EXERCISE DESCRIPTION
A verbatim transcription of the listing below is required, without its pictures.

INFORMATION SUPPLIED below:

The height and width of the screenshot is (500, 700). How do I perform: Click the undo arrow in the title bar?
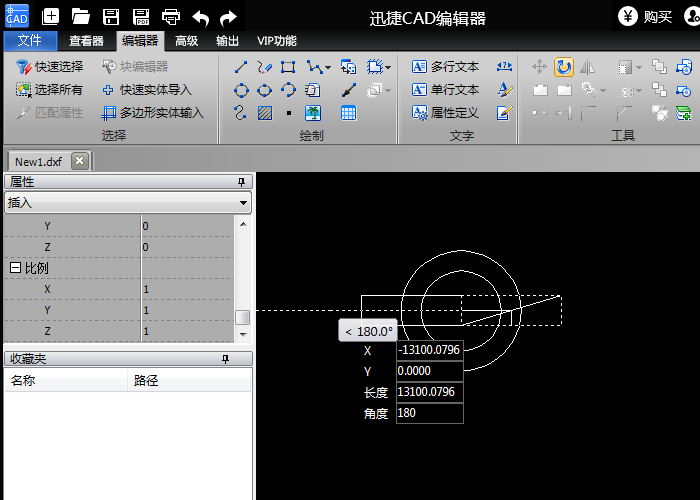[x=200, y=16]
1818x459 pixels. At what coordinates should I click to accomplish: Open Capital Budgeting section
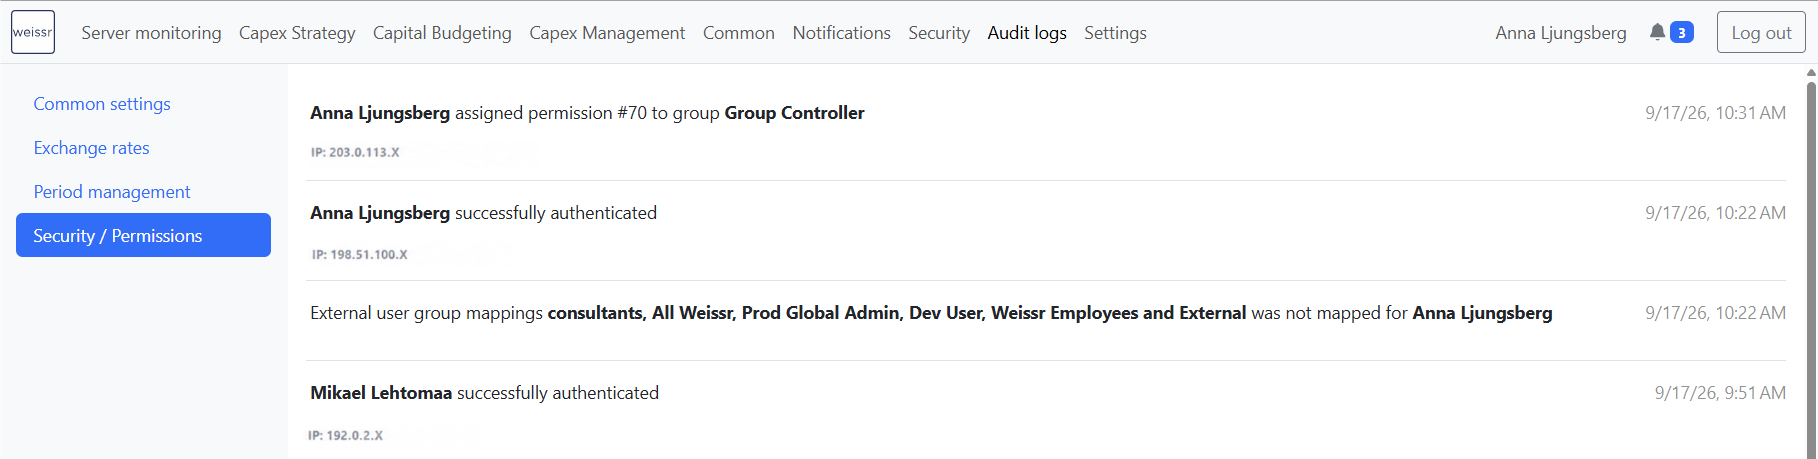point(442,33)
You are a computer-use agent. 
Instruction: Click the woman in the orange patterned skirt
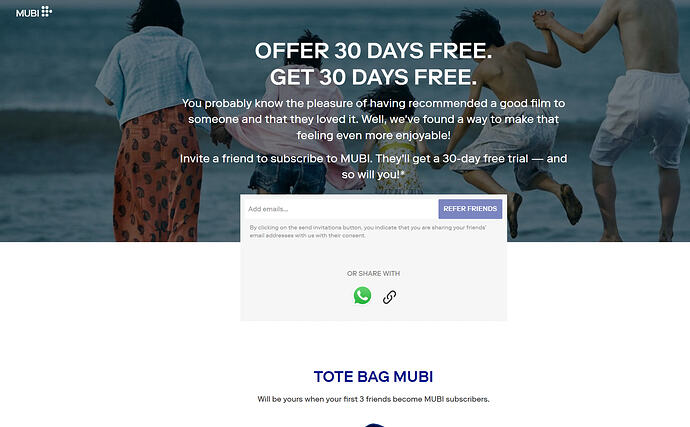154,128
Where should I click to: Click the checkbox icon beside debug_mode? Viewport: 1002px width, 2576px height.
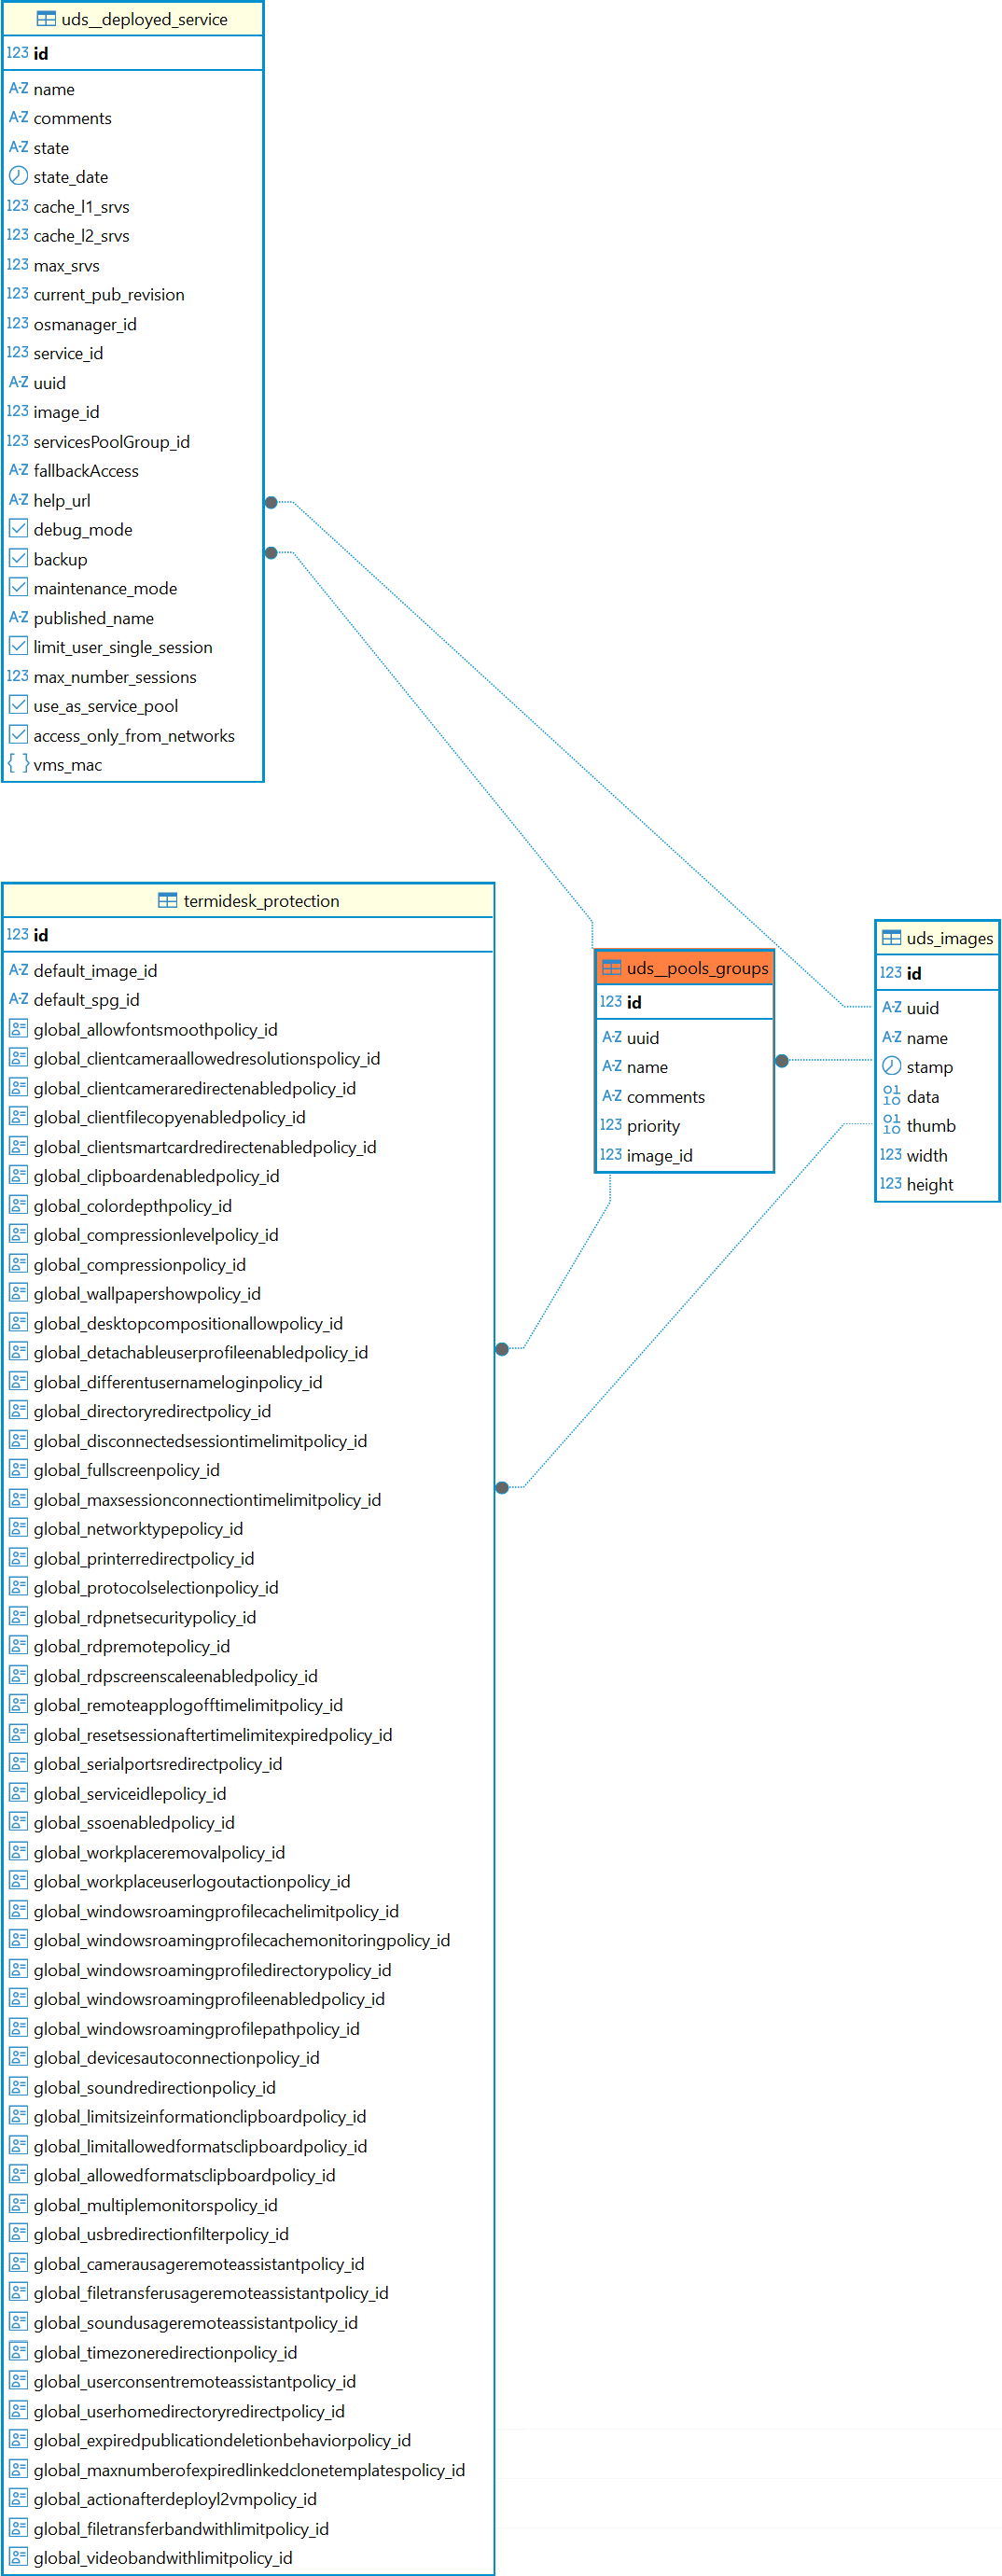tap(18, 529)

End of INFORMATION SUPPLIED.

TASK SOLUTION
The height and width of the screenshot is (500, 700). How do I perform: Click the undo arrow in the title bar?
[x=200, y=16]
1818x459 pixels. At what coordinates should I click to accomplish: Open Capital Budgeting section
point(442,33)
You are a computer-use agent. 
Instruction: Click the woman in the orange patterned skirt
154,128
Where should I click to: Click the checkbox icon beside debug_mode? Viewport: 1002px width, 2576px height.
tap(18, 529)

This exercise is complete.